- UB-148 at sea, a U-boat similar to UB-127.

History

German Empire
- Name: UB-127
- Ordered: 6 / 8 February 1917
- Builder: AG Weser, Bremen
- Cost: 3,654,000 German Papiermark
- Yard number: 300
- Laid down: 17 July 1917
- Launched: 27 April 1918
- Commissioned: 1 June 1918
- Fate: Lost September 1918

General characteristics
- Class & type: Type UB III submarine
- Displacement: 512 t (504 long tons) surfaced; 643 t (633 long tons) submerged;
- Length: 55.85 m (183 ft 3 in) (o/a)
- Beam: 5.80 m (19 ft)
- Draught: 3.72 m (12 ft 2 in)
- Propulsion: 2 × propeller shaft; 2 × Körting four-stroke 6-cylinder diesel engines, 1,050 bhp (780 kW); 2 × Siemens-Schuckert electric motors, 780 shp (580 kW);
- Speed: 13.9 knots (25.7 km/h; 16.0 mph) surfaced; 7.6 knots (14.1 km/h; 8.7 mph) submerged;
- Range: 7,280 nmi (13,480 km; 8,380 mi) at 6 knots (11 km/h; 6.9 mph) surfaced; 55 nmi (102 km; 63 mi) at 4 knots (7.4 km/h; 4.6 mph) submerged;
- Test depth: 50 m (160 ft)
- Complement: 3 officers, 31 men
- Armament: 5 × 50 cm (19.7 in) torpedo tubes (4 bow, 1 stern); 10 torpedoes; 1 × 10.5 cm (4.13 in) deck gun;

Service record
- Part of: I Flotilla; 31 August – 9 September 1918;
- Commanders: Oblt.z.S. Walter Scheffler; 1 June – 10 September 1918;
- Operations: 1 patrol
- Victories: None

= SM UB-127 =

German Type UB III submarine

SM UB-127 was a German Type UB III submarine or U-boat in the German Imperial Navy (Kaiserliche Marine) during World War I. She was commissioned into the German Imperial Navy on 1 June 1918 as SM UB-127.

UB-127 was lost at the North Sea Mine Barrage in September 1918.

==Construction==

She was built by AG Weser of Bremen and following just under a year of construction, launched at Bremen on 27 April 1918. UB-127 was commissioned later the same year under the command of Oblt.z.S. Walter Scheffler.

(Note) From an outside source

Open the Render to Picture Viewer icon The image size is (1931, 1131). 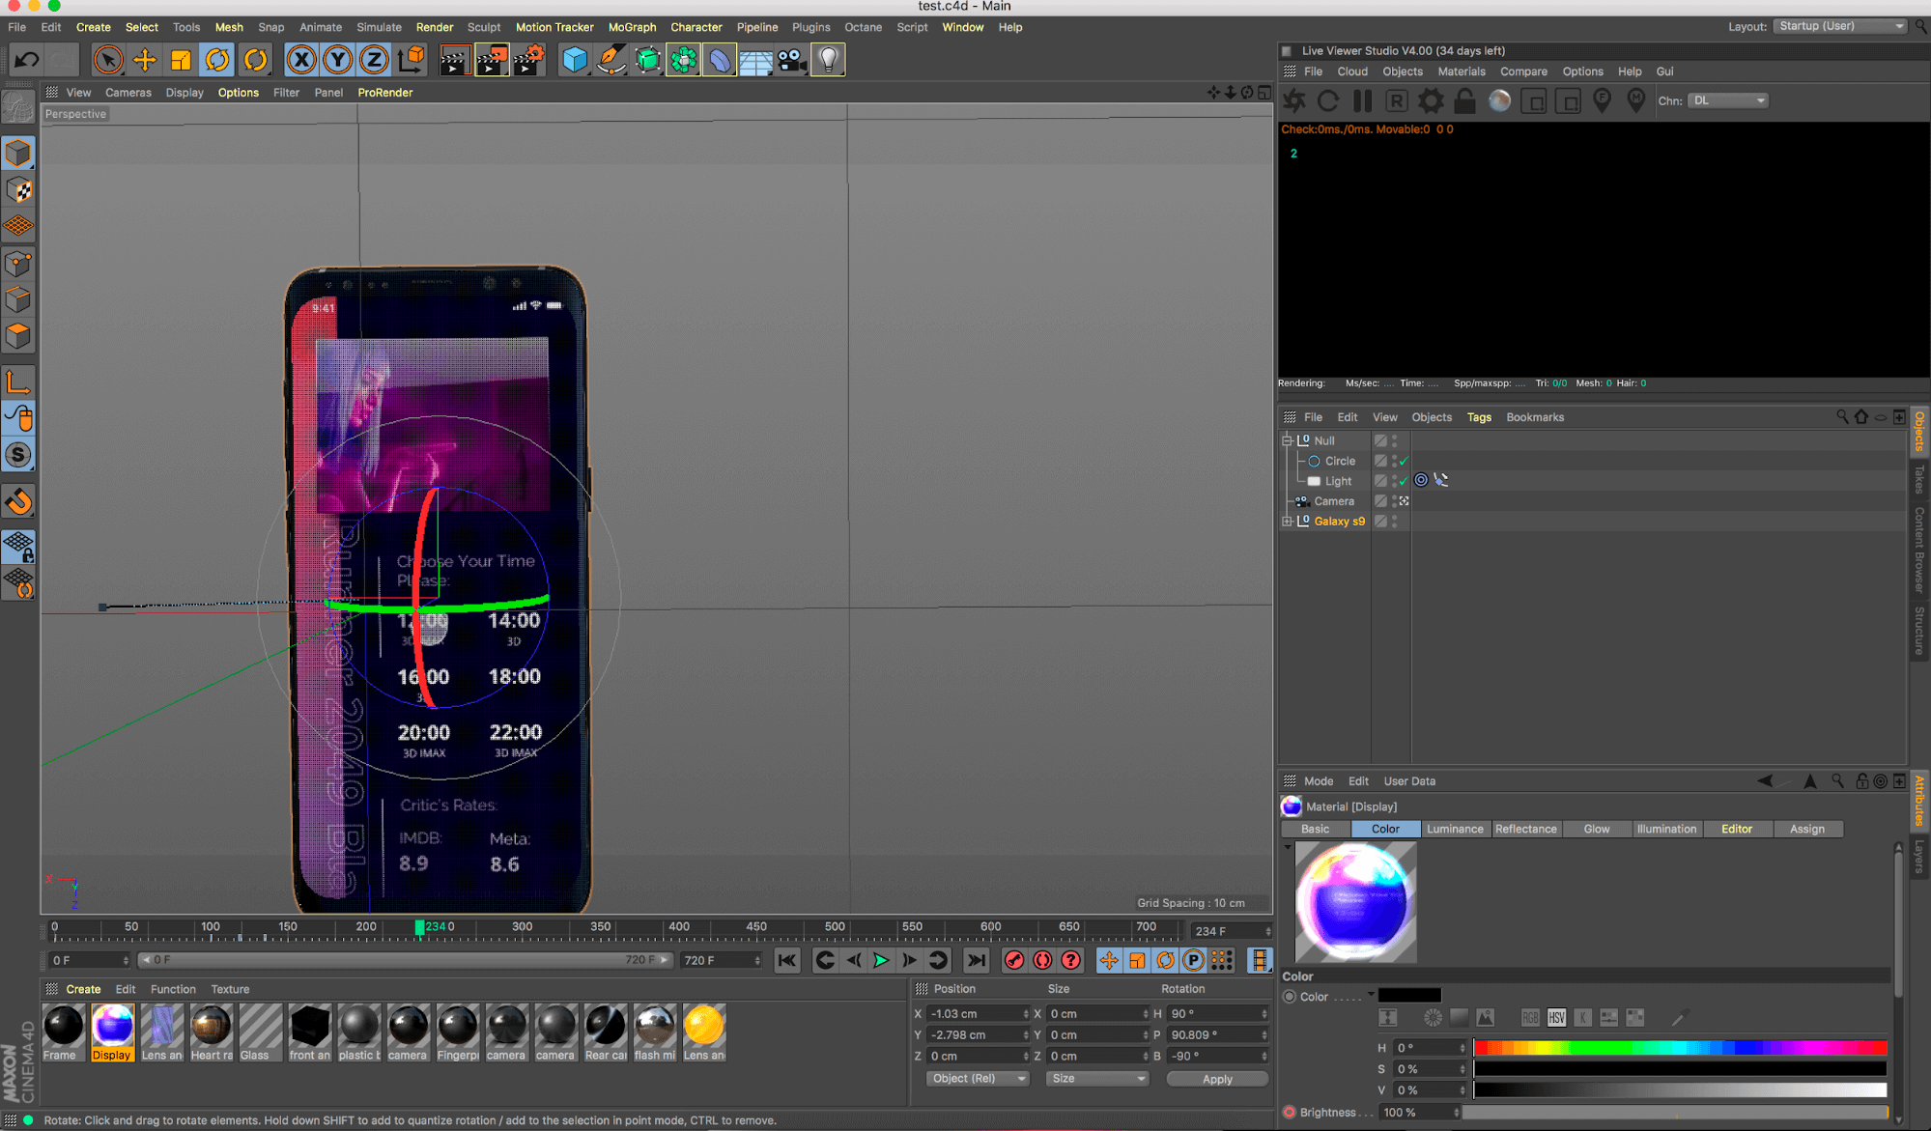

Like all Type UB III submarines, UB-127 carried 10 torpedoes and was armed with a 10.5 cm deck gun. UB-127 would carry a crew of up to 3 officer and 31 men and had a cruising range of 7,280 nmi. UB-127 had a displacement of 512 t while surfaced and 643 t when submerged. Her engines enabled her to travel at 13.9 kn when surfaced and 7.6 kn when submerged.